Reading passage:
• • • • • • •

The type (M_) thing is not used to separate any memory, is is merely
used for accounting.
AFAICS this pre-zeroing can be avoided.
I'm responding because I think the syscall can be used to cause memory
leaks, or at least that would be possible to do on other systems with
this code.
First, I realize the syscall is still operating under the big kernel lock.
For a normal single-threaded case I assume repeat calls are going to
error out early as pr->ps_libcpin.pn_start will be set > 0. Albeit I
think this is a bad thing to rely on -- I would add a flag that the
table got pinned already.
Suppose someone crafted a static binary which spawns threads, which then
proceed to call pinsyscalls (and the call was not issued prior). I'm
assuming this is is possible on OpenBSD.
Further assume the addresses to copy from are backed by not-yet-read
files.
Then this copyin:
error = copyin(SCARG(uap, pins), pins, npins * sizeof(u_int));
if (error)
goto err;
will go off cpu and drop the kernel lock, allowing other threads to
reach the same point, all still observing pr->ps_libcpin.pn_start == 0.
Then several threads will reach this assignment:
pr->ps_libcpin.pn_start = base;
is going to override all previously set bufs, leaking them.

• • • • • • •

What to work on:
Which lines of C code are quoted in the text about the syscall memory leak? List each one.

• • • • • • •

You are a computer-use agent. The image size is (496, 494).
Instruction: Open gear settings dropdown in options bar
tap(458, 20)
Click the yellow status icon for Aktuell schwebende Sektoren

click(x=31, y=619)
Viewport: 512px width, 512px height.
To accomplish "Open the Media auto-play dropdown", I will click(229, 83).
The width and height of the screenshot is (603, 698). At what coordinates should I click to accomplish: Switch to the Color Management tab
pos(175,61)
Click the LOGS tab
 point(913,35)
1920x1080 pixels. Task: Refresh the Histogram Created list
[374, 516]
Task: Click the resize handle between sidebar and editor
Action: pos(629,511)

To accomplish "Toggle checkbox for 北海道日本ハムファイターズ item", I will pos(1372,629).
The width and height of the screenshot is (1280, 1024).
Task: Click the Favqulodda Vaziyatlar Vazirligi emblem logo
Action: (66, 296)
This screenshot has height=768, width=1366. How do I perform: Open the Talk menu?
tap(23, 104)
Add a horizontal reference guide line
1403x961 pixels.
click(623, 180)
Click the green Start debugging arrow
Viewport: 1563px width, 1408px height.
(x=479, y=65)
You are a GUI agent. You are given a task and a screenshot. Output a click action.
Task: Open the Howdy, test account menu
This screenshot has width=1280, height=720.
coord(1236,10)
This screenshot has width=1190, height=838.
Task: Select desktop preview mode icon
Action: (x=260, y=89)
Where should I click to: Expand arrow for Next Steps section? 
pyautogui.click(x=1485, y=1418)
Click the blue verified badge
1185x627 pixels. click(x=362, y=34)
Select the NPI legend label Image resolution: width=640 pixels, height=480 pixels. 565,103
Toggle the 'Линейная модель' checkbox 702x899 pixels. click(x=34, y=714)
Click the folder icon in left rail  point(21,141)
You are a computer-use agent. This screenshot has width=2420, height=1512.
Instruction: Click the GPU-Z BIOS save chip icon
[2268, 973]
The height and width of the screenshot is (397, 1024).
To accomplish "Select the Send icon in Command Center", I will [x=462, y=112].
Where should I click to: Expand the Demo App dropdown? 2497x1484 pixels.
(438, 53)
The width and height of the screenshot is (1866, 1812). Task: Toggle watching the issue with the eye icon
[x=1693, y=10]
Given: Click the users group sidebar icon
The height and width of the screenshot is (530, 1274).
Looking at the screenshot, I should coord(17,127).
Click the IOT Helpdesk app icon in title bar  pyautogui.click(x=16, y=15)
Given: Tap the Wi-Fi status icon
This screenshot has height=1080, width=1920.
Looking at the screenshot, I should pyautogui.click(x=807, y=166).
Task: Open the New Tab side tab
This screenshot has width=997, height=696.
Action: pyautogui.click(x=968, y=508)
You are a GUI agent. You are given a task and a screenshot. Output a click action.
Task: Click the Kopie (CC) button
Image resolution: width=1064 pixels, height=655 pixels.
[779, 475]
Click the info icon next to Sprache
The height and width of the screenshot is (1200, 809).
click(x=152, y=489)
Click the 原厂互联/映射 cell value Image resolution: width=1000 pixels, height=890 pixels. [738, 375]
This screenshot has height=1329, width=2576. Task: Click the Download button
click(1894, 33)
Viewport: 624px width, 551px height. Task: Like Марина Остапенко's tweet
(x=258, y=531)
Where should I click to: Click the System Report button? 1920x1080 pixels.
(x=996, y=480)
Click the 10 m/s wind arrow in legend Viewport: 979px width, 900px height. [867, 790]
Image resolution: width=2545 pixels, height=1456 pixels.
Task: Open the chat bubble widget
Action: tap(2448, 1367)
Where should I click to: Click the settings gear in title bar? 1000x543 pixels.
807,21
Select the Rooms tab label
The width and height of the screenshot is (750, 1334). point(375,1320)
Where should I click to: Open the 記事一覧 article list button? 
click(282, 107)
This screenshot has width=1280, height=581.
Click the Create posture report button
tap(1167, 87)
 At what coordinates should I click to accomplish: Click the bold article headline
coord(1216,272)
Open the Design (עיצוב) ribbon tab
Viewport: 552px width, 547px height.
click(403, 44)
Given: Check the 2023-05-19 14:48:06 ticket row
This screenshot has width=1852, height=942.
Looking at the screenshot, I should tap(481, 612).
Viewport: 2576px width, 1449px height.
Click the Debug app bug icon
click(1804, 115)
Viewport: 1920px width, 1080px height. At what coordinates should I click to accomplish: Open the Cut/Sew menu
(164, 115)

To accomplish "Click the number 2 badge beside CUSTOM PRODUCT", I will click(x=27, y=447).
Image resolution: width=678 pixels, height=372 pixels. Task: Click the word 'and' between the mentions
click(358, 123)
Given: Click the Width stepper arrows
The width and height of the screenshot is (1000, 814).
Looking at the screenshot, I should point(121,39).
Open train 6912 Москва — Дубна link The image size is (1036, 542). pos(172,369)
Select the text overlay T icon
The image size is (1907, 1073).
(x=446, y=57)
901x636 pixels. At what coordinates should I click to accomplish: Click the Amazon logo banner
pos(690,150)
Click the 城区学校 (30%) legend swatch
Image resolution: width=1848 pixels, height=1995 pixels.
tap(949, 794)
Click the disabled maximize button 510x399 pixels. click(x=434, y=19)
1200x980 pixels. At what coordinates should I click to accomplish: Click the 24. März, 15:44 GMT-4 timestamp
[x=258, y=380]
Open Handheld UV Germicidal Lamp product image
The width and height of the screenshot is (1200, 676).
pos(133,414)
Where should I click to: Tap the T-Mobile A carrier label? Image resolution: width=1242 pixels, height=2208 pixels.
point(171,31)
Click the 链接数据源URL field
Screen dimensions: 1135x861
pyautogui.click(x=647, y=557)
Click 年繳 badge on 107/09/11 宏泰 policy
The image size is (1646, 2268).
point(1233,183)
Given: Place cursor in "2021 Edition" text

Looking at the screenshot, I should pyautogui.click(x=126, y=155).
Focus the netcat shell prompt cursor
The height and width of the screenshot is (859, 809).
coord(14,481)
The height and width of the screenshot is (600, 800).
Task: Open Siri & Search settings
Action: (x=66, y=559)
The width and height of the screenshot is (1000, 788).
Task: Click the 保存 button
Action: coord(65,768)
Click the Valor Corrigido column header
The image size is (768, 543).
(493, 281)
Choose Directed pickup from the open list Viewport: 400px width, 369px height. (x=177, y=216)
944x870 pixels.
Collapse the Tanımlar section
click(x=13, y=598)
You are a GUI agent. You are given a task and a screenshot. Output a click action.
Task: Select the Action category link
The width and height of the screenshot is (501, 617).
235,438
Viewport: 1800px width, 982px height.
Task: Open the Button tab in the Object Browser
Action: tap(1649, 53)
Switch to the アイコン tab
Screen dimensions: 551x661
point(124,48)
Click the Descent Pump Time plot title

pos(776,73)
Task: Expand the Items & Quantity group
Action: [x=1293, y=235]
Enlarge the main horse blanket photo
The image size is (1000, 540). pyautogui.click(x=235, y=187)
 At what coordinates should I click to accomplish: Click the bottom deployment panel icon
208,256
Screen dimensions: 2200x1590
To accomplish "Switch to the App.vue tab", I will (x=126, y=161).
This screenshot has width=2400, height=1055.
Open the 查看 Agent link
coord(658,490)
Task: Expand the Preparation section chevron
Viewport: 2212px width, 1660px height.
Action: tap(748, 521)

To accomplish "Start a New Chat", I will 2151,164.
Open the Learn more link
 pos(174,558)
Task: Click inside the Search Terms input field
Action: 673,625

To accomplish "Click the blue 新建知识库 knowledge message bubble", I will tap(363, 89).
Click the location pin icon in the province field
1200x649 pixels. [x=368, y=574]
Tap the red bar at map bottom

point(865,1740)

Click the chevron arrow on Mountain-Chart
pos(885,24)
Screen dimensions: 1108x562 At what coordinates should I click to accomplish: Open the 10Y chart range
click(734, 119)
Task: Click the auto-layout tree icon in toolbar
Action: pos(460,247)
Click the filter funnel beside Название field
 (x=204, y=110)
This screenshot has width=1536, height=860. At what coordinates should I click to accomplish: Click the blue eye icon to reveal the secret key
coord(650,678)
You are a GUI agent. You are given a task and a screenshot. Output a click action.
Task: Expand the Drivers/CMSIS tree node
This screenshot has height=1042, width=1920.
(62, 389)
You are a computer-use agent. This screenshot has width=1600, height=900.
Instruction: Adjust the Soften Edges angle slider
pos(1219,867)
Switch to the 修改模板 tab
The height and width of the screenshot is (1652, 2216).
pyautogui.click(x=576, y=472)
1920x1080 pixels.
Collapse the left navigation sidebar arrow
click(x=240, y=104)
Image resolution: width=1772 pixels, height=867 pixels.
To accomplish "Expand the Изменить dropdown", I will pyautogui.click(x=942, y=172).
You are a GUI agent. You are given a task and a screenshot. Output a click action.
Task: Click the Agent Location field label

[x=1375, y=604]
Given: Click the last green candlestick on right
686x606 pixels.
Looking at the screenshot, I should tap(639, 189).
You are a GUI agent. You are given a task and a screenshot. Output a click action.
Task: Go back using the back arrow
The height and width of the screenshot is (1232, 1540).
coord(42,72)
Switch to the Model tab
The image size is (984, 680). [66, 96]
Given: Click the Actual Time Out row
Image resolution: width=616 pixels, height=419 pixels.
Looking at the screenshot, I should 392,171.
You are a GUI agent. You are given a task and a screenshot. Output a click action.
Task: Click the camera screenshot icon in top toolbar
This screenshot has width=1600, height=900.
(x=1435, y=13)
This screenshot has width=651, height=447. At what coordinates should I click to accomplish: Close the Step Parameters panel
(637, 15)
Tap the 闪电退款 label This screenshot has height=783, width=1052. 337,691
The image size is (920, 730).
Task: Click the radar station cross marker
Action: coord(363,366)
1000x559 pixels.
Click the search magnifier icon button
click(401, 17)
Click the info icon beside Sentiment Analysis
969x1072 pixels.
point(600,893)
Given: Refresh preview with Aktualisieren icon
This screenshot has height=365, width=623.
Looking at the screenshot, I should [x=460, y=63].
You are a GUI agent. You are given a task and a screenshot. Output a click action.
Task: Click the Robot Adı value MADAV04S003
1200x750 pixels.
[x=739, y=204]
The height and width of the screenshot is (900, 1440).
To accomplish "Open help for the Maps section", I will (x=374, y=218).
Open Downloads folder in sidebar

• • • • • • •

Answer for the task:
- error = copyin(SCARG(uap, pins), pins, npins * sizeof(u_int));
- if (error)
- goto err;
- pr->ps_libcpin.pn_start = base;